Sebuah tawaran dari Zen yang membuat wajah Nara memerah sampai telinga.
Meski surga sepertinya berkata lain... ah, Nara sebetulnya tidak tahu apakah ini merupakan suatu pertolongan dari surga ataukah ternyata tantangan perang baru dari neraka. Karena tepat ketika Rio bersikeras mereka akan pulang ke asrama menggunakan metro mini, tiba-tiba saja sosok lain sudah bergabung di antara mereka. Seorang pemuda berparas tampan, berpostur tinggi tegap dengan helai-helai rambut hitam legamnya mampir membingkai wajah bergaris lonjongnya.
Andreas.
"Di sini toh kalian rupanya. Udah pada beres? Gue baru banget dari Gramed. Kalau udah pada mau balik, bareng aja, gue bawa mobil."
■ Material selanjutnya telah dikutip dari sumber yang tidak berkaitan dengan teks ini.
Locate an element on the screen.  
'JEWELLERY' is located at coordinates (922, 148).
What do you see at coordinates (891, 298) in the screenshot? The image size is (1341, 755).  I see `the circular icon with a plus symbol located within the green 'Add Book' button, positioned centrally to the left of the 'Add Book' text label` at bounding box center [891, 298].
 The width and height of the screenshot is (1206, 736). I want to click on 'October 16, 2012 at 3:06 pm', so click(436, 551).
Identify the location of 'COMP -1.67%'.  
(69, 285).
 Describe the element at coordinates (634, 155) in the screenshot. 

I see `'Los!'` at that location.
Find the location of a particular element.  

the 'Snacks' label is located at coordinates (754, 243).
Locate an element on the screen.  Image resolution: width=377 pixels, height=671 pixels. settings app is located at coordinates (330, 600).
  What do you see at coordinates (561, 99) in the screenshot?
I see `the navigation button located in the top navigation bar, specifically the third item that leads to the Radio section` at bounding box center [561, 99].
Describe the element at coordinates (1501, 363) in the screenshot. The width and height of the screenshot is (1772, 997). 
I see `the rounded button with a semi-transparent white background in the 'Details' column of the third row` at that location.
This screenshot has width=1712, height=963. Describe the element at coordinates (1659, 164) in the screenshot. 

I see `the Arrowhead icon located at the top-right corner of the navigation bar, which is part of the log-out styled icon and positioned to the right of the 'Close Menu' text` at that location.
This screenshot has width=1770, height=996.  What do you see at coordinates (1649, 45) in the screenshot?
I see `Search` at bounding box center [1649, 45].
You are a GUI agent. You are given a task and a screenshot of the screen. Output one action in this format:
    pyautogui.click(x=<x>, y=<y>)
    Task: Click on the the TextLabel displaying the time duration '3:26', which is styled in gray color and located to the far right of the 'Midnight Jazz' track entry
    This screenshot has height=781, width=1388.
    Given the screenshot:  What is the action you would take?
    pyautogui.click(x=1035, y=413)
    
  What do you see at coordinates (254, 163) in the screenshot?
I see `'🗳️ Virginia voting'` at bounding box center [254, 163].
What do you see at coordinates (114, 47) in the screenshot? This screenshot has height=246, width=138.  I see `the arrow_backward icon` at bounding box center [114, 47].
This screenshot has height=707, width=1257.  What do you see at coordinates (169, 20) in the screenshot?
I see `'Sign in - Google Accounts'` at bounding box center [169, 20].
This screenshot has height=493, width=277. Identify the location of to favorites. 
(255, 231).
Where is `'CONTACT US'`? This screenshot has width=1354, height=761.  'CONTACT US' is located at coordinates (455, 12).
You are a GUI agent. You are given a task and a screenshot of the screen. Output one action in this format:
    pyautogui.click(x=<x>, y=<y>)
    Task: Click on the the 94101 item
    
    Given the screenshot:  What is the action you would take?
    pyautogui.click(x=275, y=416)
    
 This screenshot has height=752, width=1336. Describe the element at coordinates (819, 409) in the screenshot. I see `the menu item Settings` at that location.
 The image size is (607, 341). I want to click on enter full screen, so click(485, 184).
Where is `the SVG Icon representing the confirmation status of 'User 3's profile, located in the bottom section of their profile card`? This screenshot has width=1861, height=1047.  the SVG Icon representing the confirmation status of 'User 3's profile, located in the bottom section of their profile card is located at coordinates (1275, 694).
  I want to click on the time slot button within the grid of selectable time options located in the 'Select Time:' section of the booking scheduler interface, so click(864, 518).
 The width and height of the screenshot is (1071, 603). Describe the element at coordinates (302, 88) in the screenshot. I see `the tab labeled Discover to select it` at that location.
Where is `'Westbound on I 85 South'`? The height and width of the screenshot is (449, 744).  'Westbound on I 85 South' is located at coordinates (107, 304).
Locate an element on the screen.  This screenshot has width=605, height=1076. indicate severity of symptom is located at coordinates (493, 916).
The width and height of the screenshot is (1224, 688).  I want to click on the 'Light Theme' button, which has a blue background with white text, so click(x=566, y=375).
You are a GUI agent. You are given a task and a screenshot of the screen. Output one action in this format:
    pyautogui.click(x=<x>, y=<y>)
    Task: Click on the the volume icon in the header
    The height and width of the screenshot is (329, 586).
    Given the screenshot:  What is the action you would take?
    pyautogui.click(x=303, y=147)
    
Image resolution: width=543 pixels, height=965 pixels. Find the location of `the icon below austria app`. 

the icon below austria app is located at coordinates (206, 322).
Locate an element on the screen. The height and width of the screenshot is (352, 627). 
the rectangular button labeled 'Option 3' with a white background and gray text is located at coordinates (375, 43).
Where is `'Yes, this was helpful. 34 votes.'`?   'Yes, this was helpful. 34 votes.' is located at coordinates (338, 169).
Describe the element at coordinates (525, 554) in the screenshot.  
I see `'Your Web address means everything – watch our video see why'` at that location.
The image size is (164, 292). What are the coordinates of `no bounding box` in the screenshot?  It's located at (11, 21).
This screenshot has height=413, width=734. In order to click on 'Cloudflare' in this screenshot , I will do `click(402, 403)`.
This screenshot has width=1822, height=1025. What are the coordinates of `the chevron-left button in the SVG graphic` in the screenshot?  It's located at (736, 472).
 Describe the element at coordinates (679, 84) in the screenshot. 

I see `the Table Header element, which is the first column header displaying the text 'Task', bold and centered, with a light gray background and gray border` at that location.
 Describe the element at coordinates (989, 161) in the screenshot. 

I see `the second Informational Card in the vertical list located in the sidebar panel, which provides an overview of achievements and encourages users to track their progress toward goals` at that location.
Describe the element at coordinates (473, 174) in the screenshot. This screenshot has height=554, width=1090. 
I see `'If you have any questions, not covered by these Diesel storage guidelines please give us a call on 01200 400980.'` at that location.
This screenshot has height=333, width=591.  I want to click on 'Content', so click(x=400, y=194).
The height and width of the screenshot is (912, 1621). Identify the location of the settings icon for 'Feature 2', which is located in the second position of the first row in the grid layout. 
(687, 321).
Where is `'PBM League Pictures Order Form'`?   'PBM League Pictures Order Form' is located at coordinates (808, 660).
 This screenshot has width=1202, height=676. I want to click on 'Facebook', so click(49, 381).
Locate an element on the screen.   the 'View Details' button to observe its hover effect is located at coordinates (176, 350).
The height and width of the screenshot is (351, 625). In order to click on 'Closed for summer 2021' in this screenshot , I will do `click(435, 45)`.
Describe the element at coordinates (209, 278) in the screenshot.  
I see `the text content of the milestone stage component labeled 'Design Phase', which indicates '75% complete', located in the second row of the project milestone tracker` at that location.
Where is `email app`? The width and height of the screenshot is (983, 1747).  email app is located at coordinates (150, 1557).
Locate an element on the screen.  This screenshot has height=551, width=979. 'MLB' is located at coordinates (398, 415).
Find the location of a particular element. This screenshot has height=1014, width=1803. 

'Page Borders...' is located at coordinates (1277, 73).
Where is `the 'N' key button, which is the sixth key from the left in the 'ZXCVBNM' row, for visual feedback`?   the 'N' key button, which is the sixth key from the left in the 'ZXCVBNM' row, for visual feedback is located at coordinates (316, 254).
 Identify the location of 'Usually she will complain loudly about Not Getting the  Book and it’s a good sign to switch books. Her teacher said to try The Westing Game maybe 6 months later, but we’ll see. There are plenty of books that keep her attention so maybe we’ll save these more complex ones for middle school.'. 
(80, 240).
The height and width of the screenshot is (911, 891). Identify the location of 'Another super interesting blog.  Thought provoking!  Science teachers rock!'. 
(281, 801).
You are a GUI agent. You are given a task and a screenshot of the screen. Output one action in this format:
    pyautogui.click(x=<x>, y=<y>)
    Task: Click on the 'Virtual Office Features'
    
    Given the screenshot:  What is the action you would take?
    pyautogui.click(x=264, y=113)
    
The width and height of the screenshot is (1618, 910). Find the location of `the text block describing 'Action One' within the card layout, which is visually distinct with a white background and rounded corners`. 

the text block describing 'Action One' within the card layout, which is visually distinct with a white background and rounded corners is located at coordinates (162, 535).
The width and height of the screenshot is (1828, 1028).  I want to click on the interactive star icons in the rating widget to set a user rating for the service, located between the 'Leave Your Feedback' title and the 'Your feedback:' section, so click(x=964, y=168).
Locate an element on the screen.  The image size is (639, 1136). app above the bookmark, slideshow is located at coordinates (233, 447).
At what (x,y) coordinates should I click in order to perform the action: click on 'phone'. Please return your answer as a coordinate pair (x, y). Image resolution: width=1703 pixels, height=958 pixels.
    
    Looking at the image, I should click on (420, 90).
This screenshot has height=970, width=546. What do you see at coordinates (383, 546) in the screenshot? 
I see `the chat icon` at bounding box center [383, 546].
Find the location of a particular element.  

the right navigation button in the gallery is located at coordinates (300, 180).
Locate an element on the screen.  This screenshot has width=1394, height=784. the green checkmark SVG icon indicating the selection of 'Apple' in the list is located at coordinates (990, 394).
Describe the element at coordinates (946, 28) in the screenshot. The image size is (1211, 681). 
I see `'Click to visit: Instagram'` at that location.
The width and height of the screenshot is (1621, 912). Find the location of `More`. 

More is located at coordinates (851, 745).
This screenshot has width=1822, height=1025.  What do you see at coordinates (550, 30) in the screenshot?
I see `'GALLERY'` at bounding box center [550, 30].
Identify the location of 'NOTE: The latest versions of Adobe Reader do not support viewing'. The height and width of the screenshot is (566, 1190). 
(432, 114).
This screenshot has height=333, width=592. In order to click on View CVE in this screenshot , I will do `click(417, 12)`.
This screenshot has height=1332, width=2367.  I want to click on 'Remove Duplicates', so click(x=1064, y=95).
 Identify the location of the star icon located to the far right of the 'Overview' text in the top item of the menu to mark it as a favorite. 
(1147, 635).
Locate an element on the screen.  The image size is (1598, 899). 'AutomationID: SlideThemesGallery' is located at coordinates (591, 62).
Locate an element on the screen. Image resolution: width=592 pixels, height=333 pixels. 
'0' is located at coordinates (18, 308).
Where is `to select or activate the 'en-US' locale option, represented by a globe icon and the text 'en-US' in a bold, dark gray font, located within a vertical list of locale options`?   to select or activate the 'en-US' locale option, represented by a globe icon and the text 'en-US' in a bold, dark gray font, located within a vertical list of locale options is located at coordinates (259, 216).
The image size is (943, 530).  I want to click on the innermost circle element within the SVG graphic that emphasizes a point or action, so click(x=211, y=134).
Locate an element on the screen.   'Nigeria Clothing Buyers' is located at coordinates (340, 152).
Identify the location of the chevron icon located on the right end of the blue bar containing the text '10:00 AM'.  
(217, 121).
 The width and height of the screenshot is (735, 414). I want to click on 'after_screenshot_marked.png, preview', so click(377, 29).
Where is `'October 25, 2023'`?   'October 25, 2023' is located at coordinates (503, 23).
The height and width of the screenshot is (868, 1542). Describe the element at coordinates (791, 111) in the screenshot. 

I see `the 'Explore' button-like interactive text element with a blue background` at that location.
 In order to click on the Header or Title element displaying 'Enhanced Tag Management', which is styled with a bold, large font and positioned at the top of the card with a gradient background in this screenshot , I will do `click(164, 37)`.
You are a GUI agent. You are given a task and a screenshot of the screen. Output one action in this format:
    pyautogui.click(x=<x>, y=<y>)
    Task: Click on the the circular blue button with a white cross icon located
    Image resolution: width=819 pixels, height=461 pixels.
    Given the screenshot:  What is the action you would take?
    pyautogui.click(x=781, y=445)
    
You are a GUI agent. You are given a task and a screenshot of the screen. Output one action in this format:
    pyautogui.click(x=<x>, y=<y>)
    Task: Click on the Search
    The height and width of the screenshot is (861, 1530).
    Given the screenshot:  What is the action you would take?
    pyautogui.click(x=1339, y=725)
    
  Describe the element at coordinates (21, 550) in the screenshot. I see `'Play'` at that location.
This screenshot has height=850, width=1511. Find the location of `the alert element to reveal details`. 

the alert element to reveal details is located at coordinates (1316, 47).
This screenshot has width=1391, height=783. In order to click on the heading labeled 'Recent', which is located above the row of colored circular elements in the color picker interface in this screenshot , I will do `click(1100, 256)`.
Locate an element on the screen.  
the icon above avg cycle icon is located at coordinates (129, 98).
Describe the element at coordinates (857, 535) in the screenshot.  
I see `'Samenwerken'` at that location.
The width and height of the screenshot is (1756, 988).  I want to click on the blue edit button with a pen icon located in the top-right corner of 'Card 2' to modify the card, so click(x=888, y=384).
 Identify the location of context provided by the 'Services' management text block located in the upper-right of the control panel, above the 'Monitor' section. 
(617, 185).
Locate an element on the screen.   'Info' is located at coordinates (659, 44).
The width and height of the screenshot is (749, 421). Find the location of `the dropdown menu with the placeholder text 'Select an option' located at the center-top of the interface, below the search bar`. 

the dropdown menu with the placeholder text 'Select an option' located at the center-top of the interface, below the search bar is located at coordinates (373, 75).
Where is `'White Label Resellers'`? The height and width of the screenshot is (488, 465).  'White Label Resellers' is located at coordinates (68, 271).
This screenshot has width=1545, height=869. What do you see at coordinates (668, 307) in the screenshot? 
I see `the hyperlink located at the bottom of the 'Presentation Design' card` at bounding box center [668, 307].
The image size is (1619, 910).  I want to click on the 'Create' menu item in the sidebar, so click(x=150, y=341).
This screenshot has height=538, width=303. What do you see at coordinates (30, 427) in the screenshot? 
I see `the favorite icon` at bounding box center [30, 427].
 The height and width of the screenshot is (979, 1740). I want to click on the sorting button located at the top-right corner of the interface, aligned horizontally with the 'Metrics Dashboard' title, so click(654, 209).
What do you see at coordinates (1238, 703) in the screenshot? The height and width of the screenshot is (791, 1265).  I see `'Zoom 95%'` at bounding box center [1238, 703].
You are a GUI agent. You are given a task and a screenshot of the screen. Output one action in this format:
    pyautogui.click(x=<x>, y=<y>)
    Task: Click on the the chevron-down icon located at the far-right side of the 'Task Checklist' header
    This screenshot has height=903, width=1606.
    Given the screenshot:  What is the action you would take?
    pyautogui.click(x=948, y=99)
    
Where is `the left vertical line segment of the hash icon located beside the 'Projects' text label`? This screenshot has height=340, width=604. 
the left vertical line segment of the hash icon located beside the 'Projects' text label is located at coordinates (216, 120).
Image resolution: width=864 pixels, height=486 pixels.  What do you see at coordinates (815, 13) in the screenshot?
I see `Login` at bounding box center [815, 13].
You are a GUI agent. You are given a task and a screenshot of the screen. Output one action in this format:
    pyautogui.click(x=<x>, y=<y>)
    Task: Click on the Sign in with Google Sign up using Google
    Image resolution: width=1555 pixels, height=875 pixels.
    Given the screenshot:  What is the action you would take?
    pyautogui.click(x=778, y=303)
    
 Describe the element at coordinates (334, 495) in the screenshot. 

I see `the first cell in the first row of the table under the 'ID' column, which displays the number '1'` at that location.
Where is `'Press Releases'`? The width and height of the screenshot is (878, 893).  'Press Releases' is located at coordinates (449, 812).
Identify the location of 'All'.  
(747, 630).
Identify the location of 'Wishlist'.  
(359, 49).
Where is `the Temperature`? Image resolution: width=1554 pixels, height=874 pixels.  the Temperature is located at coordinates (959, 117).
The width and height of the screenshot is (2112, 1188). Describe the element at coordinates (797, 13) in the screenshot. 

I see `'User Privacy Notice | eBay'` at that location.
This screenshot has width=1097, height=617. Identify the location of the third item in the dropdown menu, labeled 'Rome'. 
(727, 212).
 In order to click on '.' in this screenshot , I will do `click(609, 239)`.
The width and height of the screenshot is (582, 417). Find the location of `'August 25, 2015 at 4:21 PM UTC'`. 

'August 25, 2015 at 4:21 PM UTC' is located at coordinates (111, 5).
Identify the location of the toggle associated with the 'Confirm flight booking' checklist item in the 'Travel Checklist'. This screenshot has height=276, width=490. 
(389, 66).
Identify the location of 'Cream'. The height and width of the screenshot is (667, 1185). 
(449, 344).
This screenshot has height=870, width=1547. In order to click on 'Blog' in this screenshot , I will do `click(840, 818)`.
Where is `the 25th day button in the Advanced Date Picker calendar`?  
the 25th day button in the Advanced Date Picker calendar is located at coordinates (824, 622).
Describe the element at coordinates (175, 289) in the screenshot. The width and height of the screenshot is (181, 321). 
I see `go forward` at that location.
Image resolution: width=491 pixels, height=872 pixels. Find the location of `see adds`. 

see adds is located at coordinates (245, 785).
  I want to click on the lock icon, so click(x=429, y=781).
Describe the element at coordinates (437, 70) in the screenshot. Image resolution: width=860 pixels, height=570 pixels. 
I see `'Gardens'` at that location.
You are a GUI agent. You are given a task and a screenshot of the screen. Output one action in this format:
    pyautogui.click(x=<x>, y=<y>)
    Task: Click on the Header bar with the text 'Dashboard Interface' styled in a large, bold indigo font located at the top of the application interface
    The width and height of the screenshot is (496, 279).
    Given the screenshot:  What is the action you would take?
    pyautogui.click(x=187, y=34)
Tatapan nanar dari Zen. Bongkah-bongkah mengganjal di benak Nara setidaknya terangkat sedikit. Ya, hanya sedikit. Sayangnya.
"Gue sih terserah. Yang lain, gimana?"
"Gue ngikut Nandi."
"Gue juga sama, ngikut Kakak."
"Ndi, jadi?"
Perlu waktu beberapa detik untuk ruang dan waktu menghampa di antara sorot mata Nandi dan Andreas. Seolah membekukan jarak di antara mereka. Seolah mengembuskan derak napas setajam jarum es di paru-paru Nara.
"Pulang aja, engga apa-apa? Agak engga enak kalau pulang kemaleman. Dari Pondok Indah ke Tangerang juga lumayan jauh, 'kan?"
Suasana yang sedetik menjadi canggung, yang dengan lihai disamarkan Rio dan Zen menjadi tepukan pamit dan ucapan sampai-bertemu-lagi-di-sekolah. Namun tak bisa melupakan sebuah perkenalan singkat diiringi tatapan berarti lain di antara dua lebah pejantan yang baru saja memulai ronde pertama perebutan cinta sang ratu lebah.
Nara, si lebah penjaga sang ratu lebah, harus semakin mengasah sengat dan sayapnya untuk terbang lebih cepat dan menukik lebih tajam dari biasanya.